Orchidee, Oeceoclades calcarata
Oeceoclades calcarata im Arboretum Antsokay

Bei den Gattungen Aeranthes, Aerangis und Angraecum ist die Lippe auf der Rückseite zu einem dünnen Schlauch verlängert, dem sogenannten Sporn. In ihm befindet sich ganz tief unten der Nektar der Blüte. Der berühmte Stern von Madagaskar, Angraecum sesquipedale, verfügt mit bis zu 45 cm über den längsten Sporn aller Orchideen weltweit. Es gibt nur ein einziges Insekt, einen kleinen Falter, der einen so langen Rüssel hat, dass er an den süßen Nektar gelangen kann. Etliche Orchideen der drei Gattungen sondern nachts einen süßen Duft ab. Dieser Duft hat ihnen auf Madagaskar den Namen hanitriniala, zu Deutsch Parfüm des Waldes, eingebracht.

Herauszuheben ist außerdem die Orchidee Erasanthe henrici isaloensis. Sie ist vom Aussterben bedroht, nur ein paar Dutzend Pflanzen der Art dürfte es noch geben. Ihre schneeweißen Blüten öffnen sich nur im März. Man findet sie mit viel Glück in den Schluchten des Nationalparks Isalo.

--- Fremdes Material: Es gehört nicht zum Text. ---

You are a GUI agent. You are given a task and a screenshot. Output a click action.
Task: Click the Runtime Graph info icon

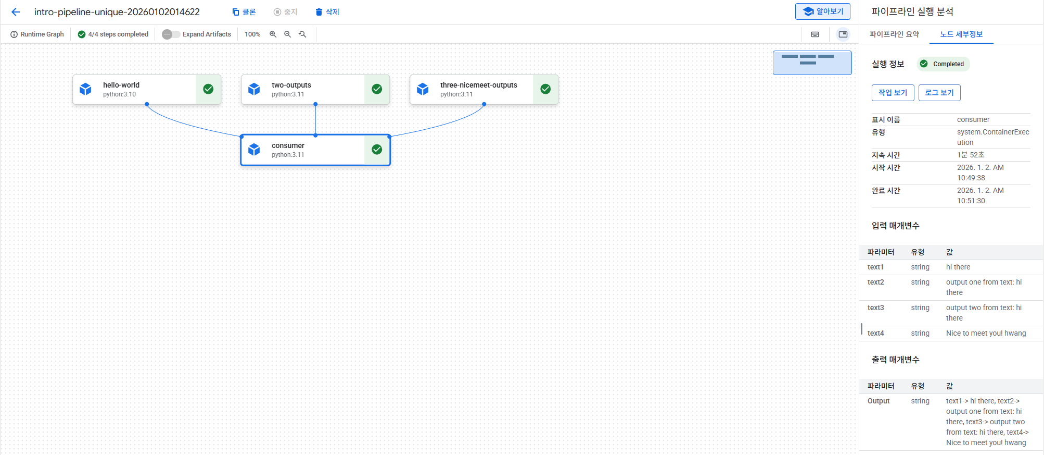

Auf Madagaskar sind grundsätzlich alle Orchideen geschützt. Sie dürfen nicht der Natur entnommen werden, es sei denn, man hat dafür eine Ausnahmegenehmigung und CITES-Bescheinigungen. Durch ihre teils sehr stark spezialisierten Lebensräume sind viele Orchideen auf Madagaskar bedroht. Ihr ursprünglicher Lebensraum wird durch Holzschlag, Brandrodung und Minen immer kleiner. Fehlt epiphytischen Orchideen ihre Pflanze oder terrestrischen der Schatten, verschwinden sie. Dazu kommt, dass viele Orchideen empfindlich gegenüber Düngemitteln und Pestiziden sind, also in Nähe zu landwirtschaftlich genutztem Land, nicht wachsen können. Darüber hinaus werden Orchideen teils illegal abgesammelt, der internationale Orchideenhandel blüht geradezu.

Orchidee, Acampe pachyglossa, in Ankarafantsika
Acampe pachyglossa im Nationalpark Ankarafantsika

Trotz der fortlaufenden Bedrohung werden fast jedes Jahr noch neue Orchideen auf Madagaskar entdeckt. Unzählige Arten warten noch auf ihre Entdeckung, noch mehr auf die wissenschaftliche Beschreibung und Namensvergabe. Begibt man sich ein wenig abseits der üblichen Touristenpfade, hat man also gute Chancen, auf Madagaskar noch auf völlig unbekannte Highlights unter den Orchideen zu treffen.

Es lohnt sich also, nach Madagaskar zu reisen! Ganz besonders für Orchideenfreunde.